Cam had thrown up today and yesterday, so I kept him home from church while I dropped the other 4 boys off at church with Gayle. While watching Sacrament meeting, Donna McInelly bore her testimony. In all my years in this ward, I can't ever remember her doing this before. As I sat listening to her sweet testimony and talking about how she knew God was aware of her and walking with their family during this time, I felt a gentle reprimand from the spirit and cried as I thought about the impressions I had felt during this past month or so. Until recently Donna, her husband, daughter (Brandy) and grandson have been living together. Within the recent past her husband has been placed in a care home, but I wasn't aware of this.
During two of my morning runs, I had the impression to run by her house. The name that kept coming to mind was Brandy. I have never met Brandy and do not know much about her. I was wondering, what am I supposed to do when I run by her house at 6am?! The first impression I tried to shake off, but eventually changed directions until I ended up in front of their house. I stood in front of it for several minutes trying to figure out what I needed to do. As I'd been running over there I wondered if maybe Brandy would be leaving for work or somehow I'd run into her. Not that I had any idea what I'd say. There were lights on in the house, but I could not work up the courage to knock on the front door. After I'd been standing there, I noticed movement on the front porch which startled me and I ran off. The next time I ran by I also didn't knock on the door. As I'd think about Brandy, I wondered if maybe I was just supposed to tell her that God was aware of her and that He loves her.

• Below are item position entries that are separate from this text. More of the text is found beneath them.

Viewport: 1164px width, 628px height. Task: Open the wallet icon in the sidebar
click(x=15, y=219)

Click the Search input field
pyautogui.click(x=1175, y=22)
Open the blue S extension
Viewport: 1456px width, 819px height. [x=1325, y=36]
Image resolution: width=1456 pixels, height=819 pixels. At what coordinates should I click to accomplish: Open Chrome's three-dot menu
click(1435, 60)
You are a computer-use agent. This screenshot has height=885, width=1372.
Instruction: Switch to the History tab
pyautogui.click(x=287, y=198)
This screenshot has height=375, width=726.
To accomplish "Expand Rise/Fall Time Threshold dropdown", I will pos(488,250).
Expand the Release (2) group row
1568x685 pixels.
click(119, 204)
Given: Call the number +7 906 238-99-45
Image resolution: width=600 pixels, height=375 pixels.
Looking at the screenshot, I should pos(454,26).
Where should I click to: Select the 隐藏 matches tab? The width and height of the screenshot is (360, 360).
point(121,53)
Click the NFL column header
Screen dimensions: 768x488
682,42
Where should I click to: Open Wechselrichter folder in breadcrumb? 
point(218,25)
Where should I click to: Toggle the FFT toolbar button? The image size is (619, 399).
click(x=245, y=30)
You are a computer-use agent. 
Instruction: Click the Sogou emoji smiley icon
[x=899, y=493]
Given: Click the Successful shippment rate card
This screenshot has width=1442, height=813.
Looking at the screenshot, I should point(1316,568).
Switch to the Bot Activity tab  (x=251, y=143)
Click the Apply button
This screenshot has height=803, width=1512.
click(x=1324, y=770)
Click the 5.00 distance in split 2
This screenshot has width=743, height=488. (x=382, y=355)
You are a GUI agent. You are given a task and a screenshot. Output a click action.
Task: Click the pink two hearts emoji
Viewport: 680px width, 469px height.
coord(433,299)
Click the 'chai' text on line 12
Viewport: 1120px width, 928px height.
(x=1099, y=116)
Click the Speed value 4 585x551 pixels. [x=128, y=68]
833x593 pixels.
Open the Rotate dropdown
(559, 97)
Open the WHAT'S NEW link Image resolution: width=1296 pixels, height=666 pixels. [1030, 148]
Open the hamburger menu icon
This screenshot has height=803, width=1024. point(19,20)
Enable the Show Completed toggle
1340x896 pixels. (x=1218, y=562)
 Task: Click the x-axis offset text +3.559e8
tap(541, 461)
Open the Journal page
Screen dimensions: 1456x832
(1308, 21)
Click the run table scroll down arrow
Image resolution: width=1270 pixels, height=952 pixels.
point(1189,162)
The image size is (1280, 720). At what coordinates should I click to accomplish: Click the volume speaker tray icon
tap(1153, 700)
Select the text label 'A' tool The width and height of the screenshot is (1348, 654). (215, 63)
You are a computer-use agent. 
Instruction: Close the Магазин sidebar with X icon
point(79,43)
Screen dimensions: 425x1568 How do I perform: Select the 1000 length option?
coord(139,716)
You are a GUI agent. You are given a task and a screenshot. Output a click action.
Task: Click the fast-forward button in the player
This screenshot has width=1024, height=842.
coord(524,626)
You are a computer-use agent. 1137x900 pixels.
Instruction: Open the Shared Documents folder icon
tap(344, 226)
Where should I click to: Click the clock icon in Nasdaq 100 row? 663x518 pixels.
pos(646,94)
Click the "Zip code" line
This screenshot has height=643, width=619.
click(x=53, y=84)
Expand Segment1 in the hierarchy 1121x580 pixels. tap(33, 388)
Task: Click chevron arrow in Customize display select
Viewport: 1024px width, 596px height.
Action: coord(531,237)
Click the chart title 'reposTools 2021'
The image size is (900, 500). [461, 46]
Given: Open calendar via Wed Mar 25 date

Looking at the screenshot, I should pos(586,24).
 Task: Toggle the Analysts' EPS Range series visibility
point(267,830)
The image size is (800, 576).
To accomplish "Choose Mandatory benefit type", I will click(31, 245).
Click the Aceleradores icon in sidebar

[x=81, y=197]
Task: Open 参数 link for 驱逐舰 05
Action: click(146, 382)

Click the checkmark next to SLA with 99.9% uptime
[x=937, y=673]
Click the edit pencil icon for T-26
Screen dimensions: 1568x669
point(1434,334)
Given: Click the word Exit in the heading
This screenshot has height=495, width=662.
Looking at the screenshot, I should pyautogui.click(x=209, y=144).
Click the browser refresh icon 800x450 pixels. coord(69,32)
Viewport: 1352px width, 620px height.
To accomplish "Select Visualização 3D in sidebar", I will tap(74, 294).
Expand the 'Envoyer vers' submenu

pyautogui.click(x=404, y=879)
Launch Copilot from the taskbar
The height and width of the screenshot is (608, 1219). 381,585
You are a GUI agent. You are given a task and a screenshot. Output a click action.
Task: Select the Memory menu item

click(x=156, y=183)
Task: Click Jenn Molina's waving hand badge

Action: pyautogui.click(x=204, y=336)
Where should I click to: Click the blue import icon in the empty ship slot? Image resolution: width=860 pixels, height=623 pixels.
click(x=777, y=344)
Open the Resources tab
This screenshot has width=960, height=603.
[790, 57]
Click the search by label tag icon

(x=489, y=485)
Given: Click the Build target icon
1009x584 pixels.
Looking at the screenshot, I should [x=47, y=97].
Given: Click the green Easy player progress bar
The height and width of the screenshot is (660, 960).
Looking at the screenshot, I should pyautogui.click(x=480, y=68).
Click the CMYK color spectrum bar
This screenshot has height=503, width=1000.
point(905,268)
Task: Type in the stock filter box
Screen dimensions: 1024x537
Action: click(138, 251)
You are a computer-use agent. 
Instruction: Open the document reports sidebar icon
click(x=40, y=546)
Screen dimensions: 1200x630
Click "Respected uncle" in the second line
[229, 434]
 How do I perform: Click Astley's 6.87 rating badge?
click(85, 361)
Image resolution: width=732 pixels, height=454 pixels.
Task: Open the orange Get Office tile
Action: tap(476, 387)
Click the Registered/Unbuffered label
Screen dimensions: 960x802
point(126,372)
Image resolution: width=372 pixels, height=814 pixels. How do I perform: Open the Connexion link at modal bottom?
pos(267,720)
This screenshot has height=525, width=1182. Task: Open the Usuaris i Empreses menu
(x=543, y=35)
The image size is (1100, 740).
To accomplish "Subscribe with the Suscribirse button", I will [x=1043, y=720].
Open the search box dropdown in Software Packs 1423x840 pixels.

I also talked with David earlier this weekend about inviting the McInelly's over for dinner, but made no definitive plans and extended no invitation.
So, as I listened to Donna speak in church today, I knew that I had not acted. Following a prompting is not always easy. It takes courage to act. Heavenly Father was teaching me today that I need to do better. There is work He has for me to do, but He needs me to act even if I don't know exactly what I will be doing or what the outcome will be.
This reminded me of how someone followed a prompting that blessed me and our family. Adrianne showed up at my front door. She was nervous (which is not normal for her). Then she told me that every morning she prays to know who she can help. That day my name had come into her mind. As she stood at my door, she asked me if there was something I needed help with. My mind drew a blank. Then she said, if you can't think of anything, I have a suggestion. Earlier in the week we had been running together and I had told her David's parents were coming in town and planning to stay with us. After Kayla had moved out, I tried to clean that basement shower, but didn't put much effort in because it was going to be torn our during our remodel. So, it had been left unclean and unused for several months. It would be the bathroom David's parents would use while in town, so I thought I should clean it. Well, Adrianne offered to clean it. She went above and beyond cleaning it and preparing it so that it would be a comfortable place for David's parents. We talked later about the courage it took for her to knock of my door and the courage it takes to accept her offer.
I had been studying a talk by Elder Bednar about the characters of Christ. He pointed out that in the word character is the word ACT. Christ was a man of action and that is a characteristic that I need to develop. There are random promptings that I receive all the time and I need to start doing something about them. I need to be very deliberate when a thought comes because it is very easy to justify all the reasons why we shouldn't do something or if I don't act immediately, I'll get distracted and forget.
Thankfully Heavenly Father is patient with me and continues to work with me.